A quelques jours des Internationaux de France de Badminton, le nouveau champion de France part pour une nouvelle saison, raquettes et plumes dans le sac, afin de confirmer toutes les attentes autour de lui depuis son plus jeune âge. Portrait d’un homme à part dans un monde à part.

C’était le samedi 6 février 2016, la KinderArena allait trembler. L’octuple Champion de France et numéro 1 français Brice Leverdez devait laisser son trône, battu en demie-finale par ce qui allait être le lendemain le nouveau champion de France Lucas Corvée. Après deux finales perdues en 2013 et 2015 face au cristolien, Lucas Corvée pouvait exulter après 65 minutes de jeu, sans doute sa plus belle victoire de sa jeune carrière. Sûr de sa force il battra son « pote » talençais Lucas Claerbout le lendemain. Sur ses terres, celles de la normandie, et devant sa famille qui est un moteur essentiel à sa vie sportive et personnelle, il pouvait célébrer avec émotion un titre promis depuis sa tendre enfance.

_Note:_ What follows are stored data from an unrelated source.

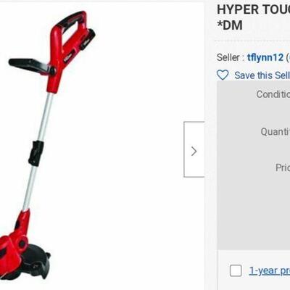Show the next product photo with chevron arrow
The height and width of the screenshot is (290, 290).
194,149

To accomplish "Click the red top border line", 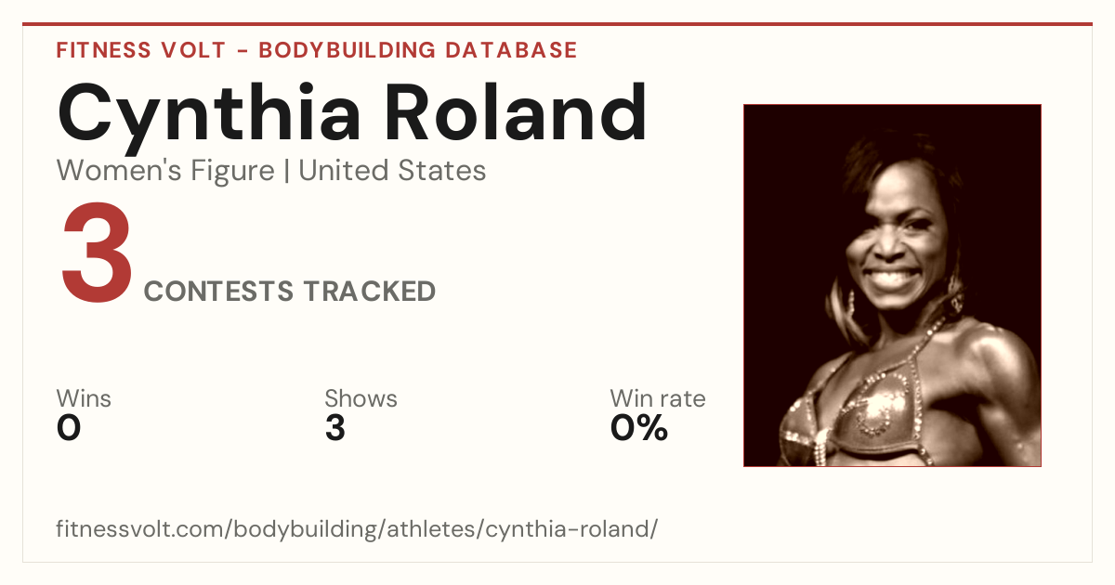I will (558, 24).

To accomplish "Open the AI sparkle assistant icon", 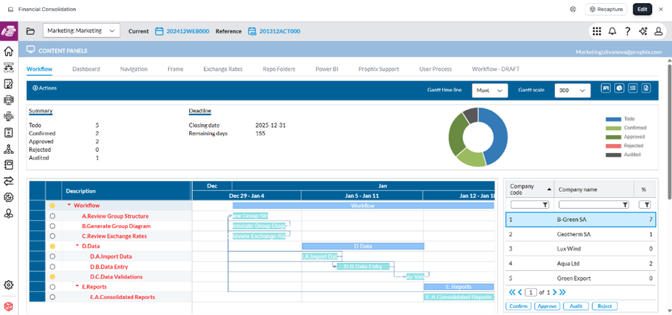I will pyautogui.click(x=643, y=32).
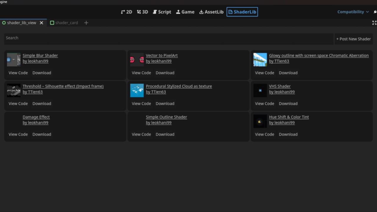
Task: Select the shader_lib_view tab
Action: click(22, 23)
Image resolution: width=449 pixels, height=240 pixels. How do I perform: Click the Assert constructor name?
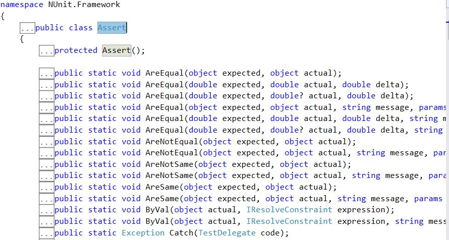(x=117, y=50)
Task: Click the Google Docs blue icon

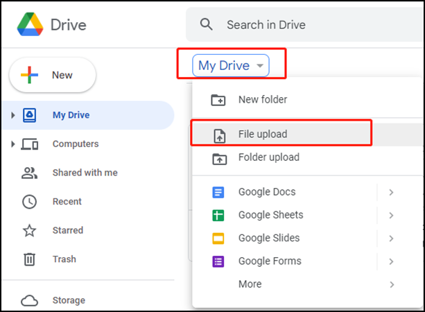Action: pyautogui.click(x=218, y=193)
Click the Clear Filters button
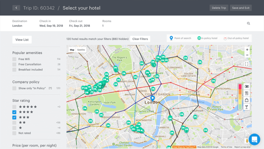264x149 pixels. click(140, 39)
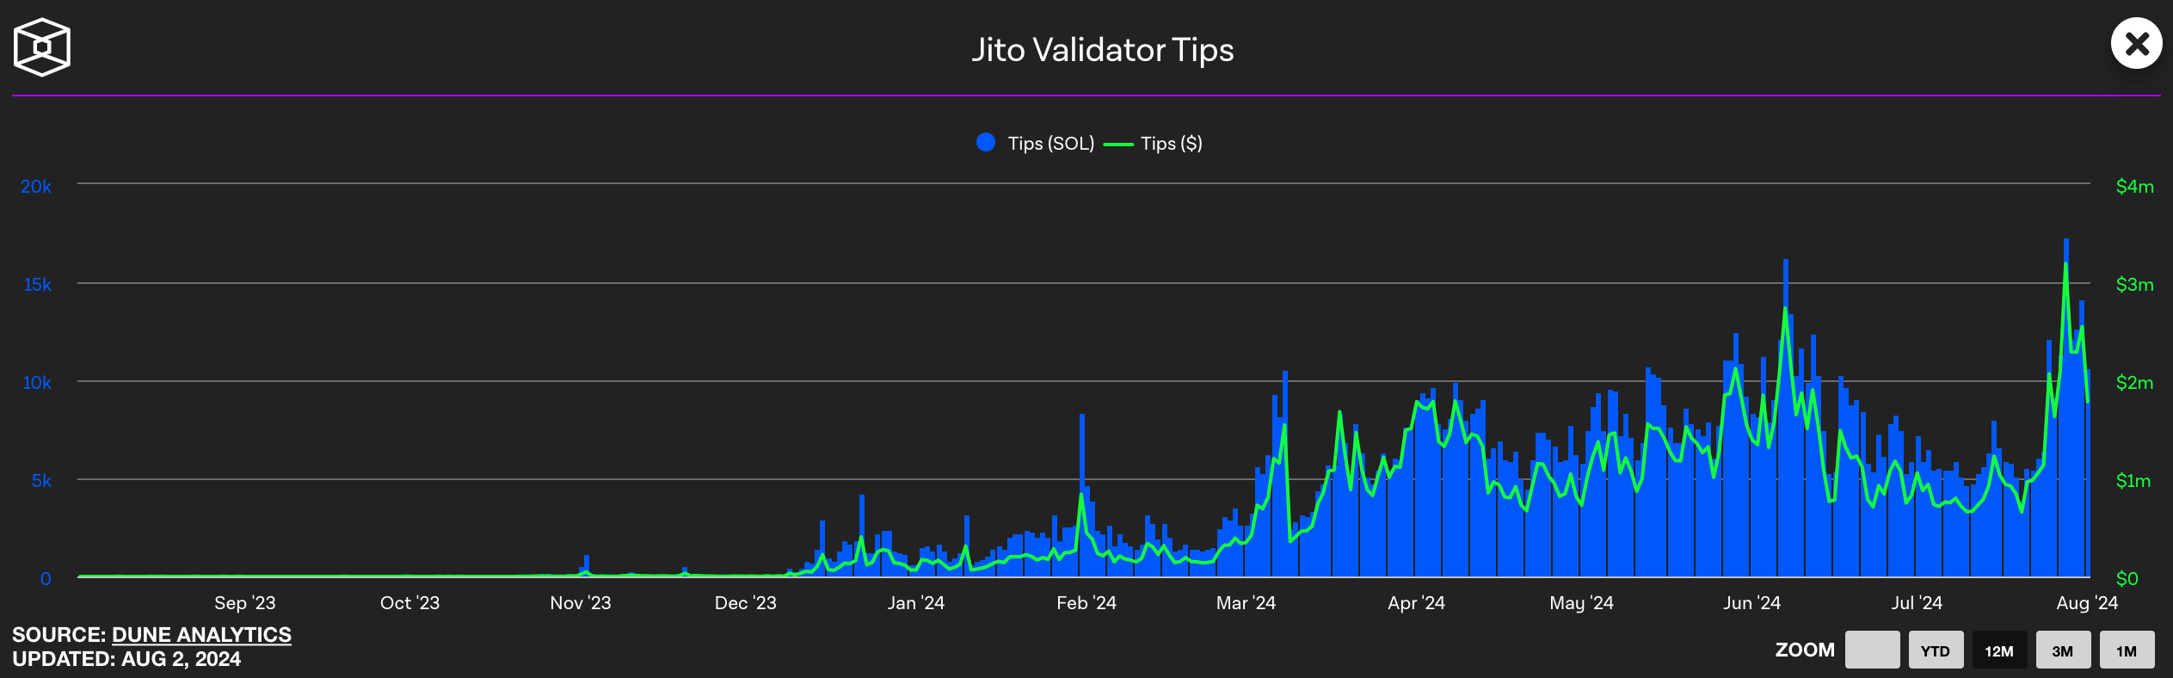Image resolution: width=2173 pixels, height=678 pixels.
Task: Click the Nov '23 x-axis label
Action: (580, 603)
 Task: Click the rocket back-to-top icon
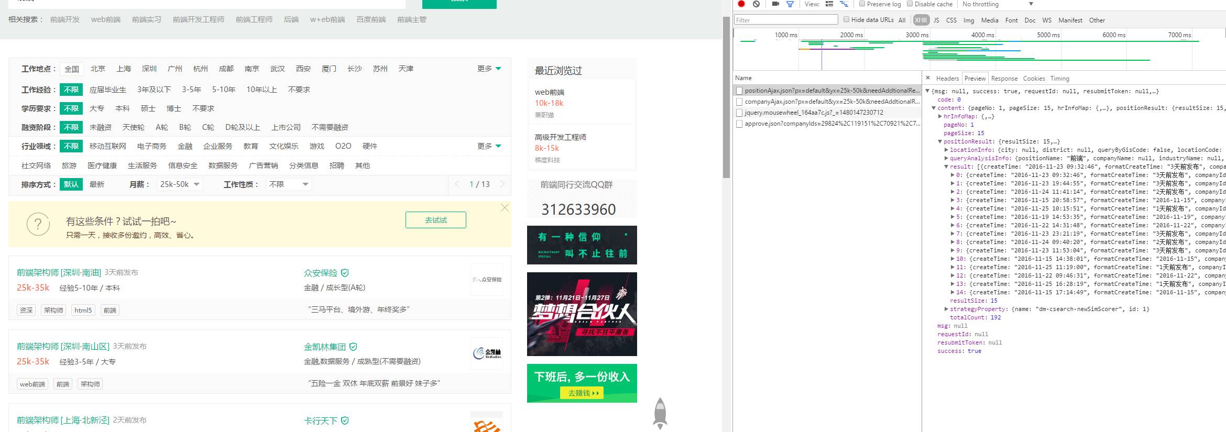click(660, 413)
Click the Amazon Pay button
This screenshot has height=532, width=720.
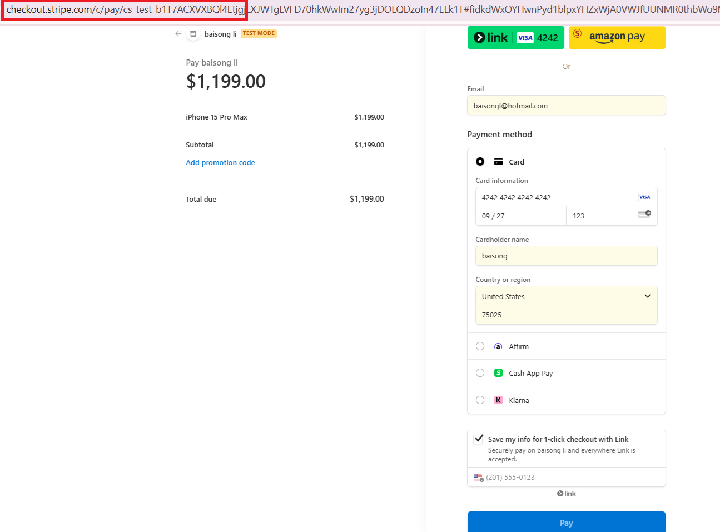[617, 38]
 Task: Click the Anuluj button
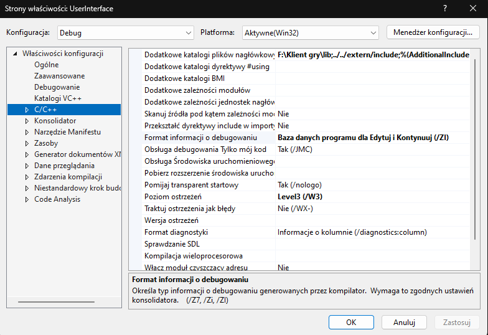404,322
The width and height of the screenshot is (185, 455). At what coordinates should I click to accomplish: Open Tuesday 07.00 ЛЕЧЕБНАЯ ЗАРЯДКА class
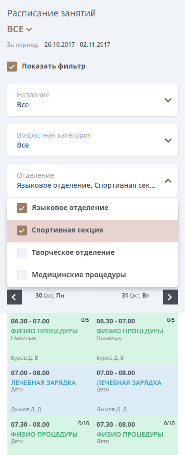point(135,390)
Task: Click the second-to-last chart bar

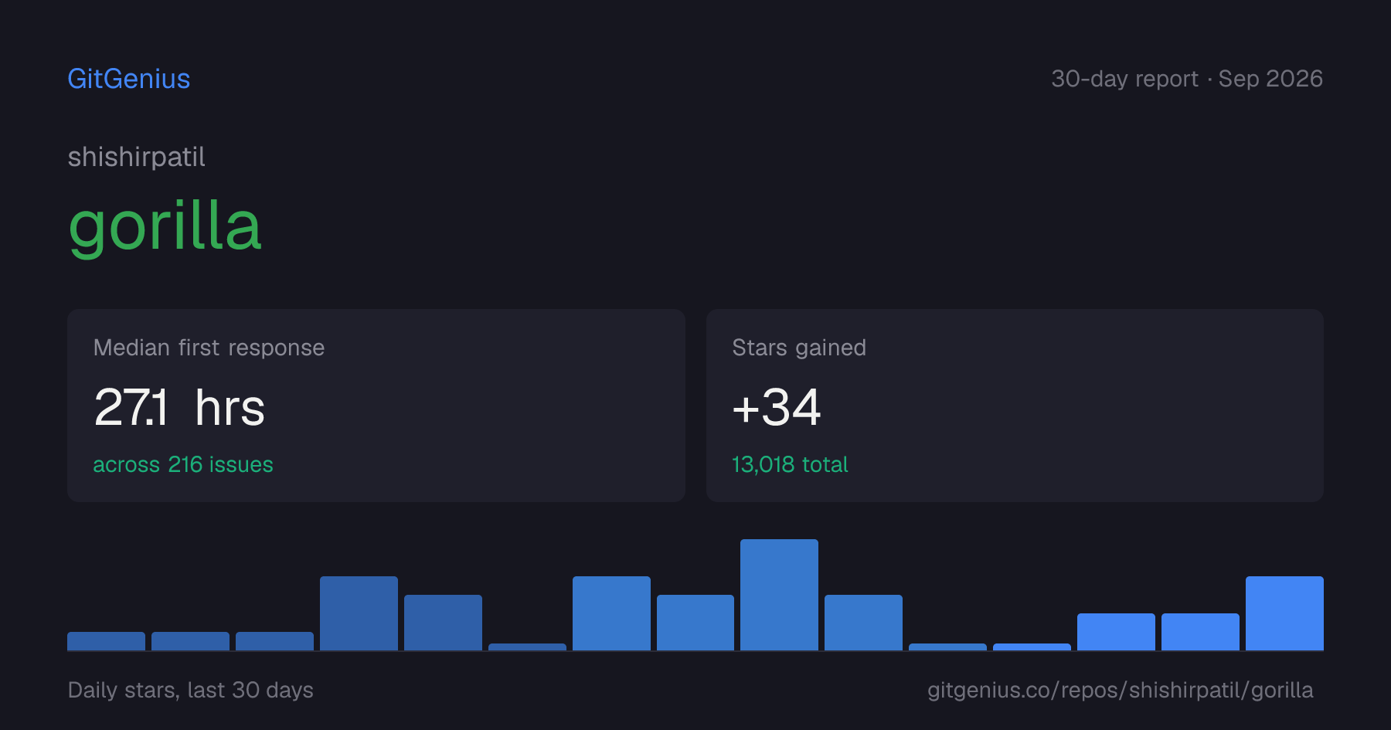Action: (1200, 632)
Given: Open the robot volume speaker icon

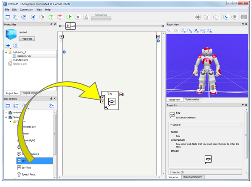Looking at the screenshot, I should (198, 17).
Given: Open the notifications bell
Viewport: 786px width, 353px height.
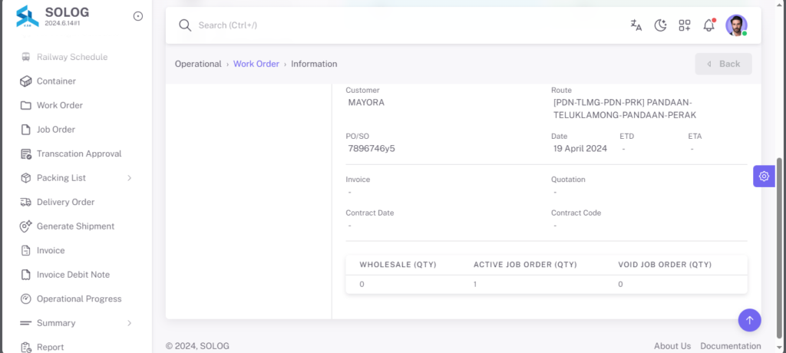Looking at the screenshot, I should click(708, 25).
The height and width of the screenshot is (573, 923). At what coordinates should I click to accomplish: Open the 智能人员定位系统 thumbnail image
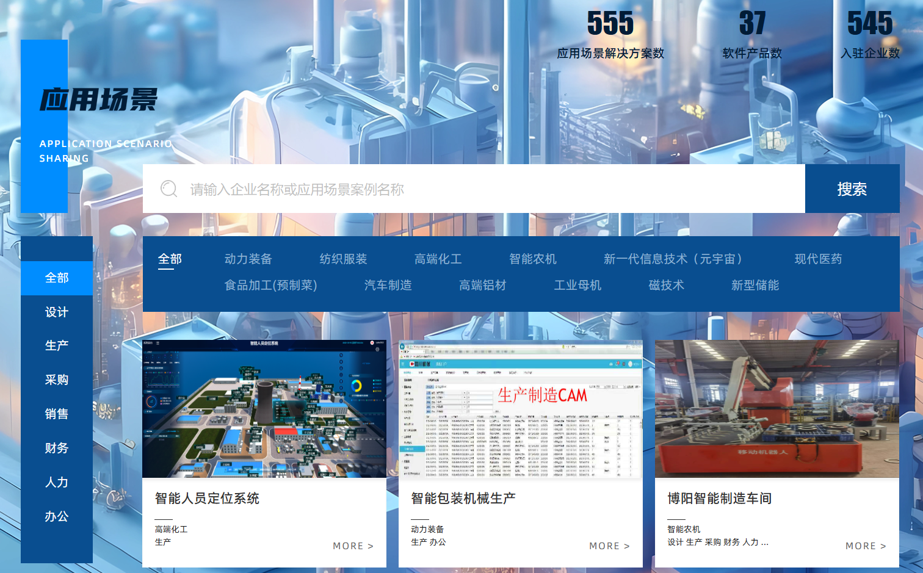[x=264, y=409]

Encore fallait-il avoir les épaules assez larges pour assumer tous les espoirs placés en lui.

Le badminton, une histoire familiale

Ainé d’une fratrie de trois frangins, Lucas n’est pas le seul à parcourir les gymnases avec talent, le second Jordan est aussi en équipe de France sénior, le troisième Samy suit le même chemin.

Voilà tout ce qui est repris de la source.